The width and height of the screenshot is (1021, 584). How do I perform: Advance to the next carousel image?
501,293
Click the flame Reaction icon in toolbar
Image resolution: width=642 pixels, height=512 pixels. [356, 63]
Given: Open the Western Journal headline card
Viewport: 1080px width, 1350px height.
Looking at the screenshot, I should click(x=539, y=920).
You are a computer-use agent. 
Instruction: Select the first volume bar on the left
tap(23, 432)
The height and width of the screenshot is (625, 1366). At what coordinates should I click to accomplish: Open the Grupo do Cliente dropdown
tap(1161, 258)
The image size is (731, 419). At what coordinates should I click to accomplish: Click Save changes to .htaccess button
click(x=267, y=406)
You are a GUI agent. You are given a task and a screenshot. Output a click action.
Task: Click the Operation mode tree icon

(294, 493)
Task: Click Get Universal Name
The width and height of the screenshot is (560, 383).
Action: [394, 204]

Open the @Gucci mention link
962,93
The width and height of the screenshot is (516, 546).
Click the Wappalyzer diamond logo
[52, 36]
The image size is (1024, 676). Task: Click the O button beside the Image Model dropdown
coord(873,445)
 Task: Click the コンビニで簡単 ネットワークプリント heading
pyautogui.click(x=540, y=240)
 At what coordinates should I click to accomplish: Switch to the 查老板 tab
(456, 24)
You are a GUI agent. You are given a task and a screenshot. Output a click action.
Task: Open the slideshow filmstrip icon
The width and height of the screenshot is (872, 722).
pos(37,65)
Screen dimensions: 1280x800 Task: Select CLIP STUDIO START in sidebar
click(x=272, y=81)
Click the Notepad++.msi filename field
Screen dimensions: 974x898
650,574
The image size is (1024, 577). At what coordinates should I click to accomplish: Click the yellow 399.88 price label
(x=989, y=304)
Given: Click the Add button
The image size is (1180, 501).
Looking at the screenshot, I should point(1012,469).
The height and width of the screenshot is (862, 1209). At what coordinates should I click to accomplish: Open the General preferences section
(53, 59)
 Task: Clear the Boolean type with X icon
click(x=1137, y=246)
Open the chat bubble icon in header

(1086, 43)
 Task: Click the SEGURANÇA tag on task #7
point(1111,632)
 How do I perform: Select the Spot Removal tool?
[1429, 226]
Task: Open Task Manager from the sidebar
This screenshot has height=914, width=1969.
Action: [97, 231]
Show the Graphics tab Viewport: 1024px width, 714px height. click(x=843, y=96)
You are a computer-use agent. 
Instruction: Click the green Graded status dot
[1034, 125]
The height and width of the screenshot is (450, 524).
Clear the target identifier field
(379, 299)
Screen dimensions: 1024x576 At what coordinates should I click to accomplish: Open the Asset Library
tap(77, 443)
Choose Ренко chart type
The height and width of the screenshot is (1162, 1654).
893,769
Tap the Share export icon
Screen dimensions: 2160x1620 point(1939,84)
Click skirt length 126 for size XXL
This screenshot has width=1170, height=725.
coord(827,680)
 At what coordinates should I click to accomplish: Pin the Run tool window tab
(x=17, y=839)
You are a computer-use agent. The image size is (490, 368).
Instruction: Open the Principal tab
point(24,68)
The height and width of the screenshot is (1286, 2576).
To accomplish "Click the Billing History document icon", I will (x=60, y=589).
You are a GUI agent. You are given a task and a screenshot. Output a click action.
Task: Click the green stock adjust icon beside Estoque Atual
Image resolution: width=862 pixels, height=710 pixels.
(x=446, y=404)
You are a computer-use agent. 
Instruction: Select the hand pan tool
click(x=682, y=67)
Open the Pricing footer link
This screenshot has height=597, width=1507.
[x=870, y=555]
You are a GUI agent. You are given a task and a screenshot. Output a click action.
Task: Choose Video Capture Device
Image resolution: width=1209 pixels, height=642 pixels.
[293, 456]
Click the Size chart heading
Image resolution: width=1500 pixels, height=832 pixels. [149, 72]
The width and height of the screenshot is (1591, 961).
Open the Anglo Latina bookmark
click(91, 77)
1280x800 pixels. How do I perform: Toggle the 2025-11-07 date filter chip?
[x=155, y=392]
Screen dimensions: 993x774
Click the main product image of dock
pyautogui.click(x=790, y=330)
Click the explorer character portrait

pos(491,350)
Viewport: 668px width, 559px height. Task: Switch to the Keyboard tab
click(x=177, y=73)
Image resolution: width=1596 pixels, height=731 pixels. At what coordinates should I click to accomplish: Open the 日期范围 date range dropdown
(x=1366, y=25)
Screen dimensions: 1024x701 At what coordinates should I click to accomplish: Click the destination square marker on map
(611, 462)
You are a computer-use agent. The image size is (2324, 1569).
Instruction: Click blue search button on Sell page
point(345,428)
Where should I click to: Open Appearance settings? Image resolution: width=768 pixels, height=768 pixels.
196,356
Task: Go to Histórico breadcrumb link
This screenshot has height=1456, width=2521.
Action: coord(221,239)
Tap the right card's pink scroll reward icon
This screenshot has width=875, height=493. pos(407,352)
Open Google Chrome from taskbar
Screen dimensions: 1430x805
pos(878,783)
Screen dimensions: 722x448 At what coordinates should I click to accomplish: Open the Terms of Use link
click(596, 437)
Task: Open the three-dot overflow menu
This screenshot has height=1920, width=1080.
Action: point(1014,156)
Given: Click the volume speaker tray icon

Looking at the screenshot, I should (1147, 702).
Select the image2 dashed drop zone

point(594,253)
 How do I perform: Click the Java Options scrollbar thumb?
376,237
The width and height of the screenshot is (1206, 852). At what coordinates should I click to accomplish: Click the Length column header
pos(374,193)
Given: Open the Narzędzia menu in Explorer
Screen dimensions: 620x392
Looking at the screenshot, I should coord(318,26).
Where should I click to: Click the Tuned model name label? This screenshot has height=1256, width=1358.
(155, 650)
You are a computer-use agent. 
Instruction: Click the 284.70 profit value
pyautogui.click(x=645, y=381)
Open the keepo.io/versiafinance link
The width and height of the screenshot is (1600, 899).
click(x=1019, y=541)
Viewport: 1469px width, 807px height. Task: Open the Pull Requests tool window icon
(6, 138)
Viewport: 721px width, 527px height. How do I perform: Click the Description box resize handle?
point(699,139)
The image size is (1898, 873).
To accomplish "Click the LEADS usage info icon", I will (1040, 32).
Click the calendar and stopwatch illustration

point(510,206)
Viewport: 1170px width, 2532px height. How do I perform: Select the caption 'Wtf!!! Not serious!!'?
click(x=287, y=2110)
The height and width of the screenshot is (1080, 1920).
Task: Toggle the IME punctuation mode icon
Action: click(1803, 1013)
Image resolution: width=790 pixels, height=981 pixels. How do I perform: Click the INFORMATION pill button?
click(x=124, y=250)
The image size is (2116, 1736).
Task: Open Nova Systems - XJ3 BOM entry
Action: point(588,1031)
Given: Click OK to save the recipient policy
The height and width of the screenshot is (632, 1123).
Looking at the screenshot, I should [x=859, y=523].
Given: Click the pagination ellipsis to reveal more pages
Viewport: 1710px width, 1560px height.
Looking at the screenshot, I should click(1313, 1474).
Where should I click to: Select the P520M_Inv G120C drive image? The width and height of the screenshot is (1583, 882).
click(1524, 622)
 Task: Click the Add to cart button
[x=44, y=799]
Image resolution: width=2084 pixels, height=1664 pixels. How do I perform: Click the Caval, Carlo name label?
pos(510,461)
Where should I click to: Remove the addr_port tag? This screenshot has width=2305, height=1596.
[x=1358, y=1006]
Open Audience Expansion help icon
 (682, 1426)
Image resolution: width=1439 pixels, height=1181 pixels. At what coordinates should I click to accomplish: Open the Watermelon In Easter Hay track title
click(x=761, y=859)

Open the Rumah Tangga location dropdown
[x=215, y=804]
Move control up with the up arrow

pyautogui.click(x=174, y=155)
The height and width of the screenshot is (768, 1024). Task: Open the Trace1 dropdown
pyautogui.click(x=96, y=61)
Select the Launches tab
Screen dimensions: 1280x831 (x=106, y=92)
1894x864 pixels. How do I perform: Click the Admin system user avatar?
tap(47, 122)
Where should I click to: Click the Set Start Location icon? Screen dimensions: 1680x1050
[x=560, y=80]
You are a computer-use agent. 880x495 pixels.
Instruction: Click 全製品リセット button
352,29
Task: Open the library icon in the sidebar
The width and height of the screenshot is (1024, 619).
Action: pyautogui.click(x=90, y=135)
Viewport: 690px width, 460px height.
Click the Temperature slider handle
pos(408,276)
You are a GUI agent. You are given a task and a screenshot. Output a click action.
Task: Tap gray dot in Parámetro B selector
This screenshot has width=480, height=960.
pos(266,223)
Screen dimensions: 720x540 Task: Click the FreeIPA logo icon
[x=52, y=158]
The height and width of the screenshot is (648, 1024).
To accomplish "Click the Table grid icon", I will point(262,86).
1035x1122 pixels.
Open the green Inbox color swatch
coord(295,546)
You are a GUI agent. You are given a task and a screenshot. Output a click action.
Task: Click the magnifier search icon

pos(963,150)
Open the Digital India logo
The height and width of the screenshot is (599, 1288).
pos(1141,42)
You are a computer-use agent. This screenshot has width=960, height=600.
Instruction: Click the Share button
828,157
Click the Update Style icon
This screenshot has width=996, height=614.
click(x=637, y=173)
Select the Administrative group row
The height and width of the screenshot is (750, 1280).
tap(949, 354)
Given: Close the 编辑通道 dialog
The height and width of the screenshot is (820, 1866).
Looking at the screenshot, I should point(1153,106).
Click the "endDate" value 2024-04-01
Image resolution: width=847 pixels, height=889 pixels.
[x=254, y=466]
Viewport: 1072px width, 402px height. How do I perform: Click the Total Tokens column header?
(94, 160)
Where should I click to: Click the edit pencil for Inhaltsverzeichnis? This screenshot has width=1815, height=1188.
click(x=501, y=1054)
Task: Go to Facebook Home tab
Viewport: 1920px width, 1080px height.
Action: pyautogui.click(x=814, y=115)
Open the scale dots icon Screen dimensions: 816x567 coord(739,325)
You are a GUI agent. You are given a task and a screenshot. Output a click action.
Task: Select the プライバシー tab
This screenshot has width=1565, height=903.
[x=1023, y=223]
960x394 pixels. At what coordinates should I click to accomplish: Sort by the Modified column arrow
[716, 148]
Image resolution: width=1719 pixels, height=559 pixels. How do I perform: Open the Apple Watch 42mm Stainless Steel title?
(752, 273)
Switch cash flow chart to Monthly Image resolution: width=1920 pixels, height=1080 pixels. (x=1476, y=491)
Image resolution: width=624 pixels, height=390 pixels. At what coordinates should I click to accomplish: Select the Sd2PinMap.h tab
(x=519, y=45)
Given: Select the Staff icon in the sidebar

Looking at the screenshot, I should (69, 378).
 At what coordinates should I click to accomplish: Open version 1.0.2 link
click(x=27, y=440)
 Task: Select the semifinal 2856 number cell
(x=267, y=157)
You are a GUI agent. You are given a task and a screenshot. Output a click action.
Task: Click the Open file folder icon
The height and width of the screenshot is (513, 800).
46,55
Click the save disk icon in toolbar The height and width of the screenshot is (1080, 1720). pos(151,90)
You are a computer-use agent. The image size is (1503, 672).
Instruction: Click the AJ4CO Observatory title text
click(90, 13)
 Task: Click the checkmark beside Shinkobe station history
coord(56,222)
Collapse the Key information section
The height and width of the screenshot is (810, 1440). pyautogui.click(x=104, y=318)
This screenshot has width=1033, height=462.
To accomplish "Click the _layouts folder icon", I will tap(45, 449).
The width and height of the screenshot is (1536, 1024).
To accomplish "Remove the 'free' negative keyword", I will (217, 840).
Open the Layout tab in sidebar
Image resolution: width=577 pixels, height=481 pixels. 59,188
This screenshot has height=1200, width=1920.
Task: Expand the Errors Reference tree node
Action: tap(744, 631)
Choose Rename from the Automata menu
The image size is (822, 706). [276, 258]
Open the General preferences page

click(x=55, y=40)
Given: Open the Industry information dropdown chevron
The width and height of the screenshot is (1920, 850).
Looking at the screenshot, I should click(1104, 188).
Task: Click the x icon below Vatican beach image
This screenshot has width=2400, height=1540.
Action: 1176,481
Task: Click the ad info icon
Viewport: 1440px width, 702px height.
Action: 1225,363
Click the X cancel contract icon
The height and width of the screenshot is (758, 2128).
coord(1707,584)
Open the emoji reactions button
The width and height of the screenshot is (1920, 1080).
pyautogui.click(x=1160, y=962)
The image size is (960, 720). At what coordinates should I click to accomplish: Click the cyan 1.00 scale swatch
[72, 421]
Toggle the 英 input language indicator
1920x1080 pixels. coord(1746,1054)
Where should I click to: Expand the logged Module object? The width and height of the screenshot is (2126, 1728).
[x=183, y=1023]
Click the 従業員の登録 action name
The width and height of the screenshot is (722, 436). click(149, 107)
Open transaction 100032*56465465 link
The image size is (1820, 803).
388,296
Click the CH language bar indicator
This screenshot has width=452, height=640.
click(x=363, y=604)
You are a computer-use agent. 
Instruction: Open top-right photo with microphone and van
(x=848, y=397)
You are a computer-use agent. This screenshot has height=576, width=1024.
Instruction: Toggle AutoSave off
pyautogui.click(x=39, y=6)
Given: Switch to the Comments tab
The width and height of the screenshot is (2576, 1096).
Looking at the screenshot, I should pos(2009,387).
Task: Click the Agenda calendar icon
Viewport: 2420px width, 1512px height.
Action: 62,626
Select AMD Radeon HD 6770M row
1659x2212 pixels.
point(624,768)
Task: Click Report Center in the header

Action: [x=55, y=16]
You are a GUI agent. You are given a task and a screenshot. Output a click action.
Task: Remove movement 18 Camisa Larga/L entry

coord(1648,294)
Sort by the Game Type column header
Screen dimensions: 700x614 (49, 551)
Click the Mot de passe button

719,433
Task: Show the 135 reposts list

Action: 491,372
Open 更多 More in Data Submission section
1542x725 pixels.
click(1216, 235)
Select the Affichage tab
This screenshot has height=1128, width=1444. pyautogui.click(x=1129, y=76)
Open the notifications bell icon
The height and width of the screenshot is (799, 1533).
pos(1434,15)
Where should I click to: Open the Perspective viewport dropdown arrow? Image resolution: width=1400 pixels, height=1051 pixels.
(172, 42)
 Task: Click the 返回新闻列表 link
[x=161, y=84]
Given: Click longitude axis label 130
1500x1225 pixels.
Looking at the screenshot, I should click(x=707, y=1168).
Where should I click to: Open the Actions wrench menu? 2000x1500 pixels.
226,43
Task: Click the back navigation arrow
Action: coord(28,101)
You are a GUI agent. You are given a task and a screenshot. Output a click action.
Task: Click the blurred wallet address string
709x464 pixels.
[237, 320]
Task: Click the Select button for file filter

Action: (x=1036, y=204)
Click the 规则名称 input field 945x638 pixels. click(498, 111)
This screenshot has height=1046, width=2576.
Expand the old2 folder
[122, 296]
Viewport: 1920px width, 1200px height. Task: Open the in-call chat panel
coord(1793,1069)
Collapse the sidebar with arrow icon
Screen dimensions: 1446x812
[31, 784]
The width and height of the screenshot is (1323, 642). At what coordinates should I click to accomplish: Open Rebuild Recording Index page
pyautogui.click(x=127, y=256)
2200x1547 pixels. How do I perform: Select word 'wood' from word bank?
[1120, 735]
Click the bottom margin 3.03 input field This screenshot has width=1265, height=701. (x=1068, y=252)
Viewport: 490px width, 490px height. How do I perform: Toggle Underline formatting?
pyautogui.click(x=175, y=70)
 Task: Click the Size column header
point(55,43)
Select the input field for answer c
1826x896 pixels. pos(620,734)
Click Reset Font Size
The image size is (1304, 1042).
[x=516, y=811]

· · ·

Stated problem> Output the entries verbatim, from the first line of the entries up to and including the line containing "Looking at the screenshot, I should point(1012,469).".

Written solution>
The width and height of the screenshot is (1021, 584). How do I perform: Advance to the next carousel image?
501,293
Click the flame Reaction icon in toolbar
Image resolution: width=642 pixels, height=512 pixels. [356, 63]
Given: Open the Western Journal headline card
Viewport: 1080px width, 1350px height.
Looking at the screenshot, I should click(x=539, y=920).
You are a computer-use agent. 
Instruction: Select the first volume bar on the left
tap(23, 432)
The height and width of the screenshot is (625, 1366). At what coordinates should I click to accomplish: Open the Grupo do Cliente dropdown
tap(1161, 258)
The image size is (731, 419). At what coordinates should I click to accomplish: Click Save changes to .htaccess button
click(x=267, y=406)
You are a GUI agent. You are given a task and a screenshot. Output a click action.
Task: Click the Operation mode tree icon

(294, 493)
Task: Click Get Universal Name
The width and height of the screenshot is (560, 383).
Action: [394, 204]

Open the @Gucci mention link
962,93
The width and height of the screenshot is (516, 546).
Click the Wappalyzer diamond logo
[52, 36]
The image size is (1024, 676). Task: Click the O button beside the Image Model dropdown
coord(873,445)
 Task: Click the コンビニで簡単 ネットワークプリント heading
pyautogui.click(x=540, y=240)
 At what coordinates should I click to accomplish: Switch to the 查老板 tab
(456, 24)
You are a GUI agent. You are given a task and a screenshot. Output a click action.
Task: Open the slideshow filmstrip icon
The width and height of the screenshot is (872, 722).
pos(37,65)
Screen dimensions: 1280x800 Task: Select CLIP STUDIO START in sidebar
click(x=272, y=81)
Click the Notepad++.msi filename field
Screen dimensions: 974x898
650,574
The image size is (1024, 577). At what coordinates should I click to accomplish: Click the yellow 399.88 price label
(x=989, y=304)
Given: Click the Add button
The image size is (1180, 501).
Looking at the screenshot, I should point(1012,469).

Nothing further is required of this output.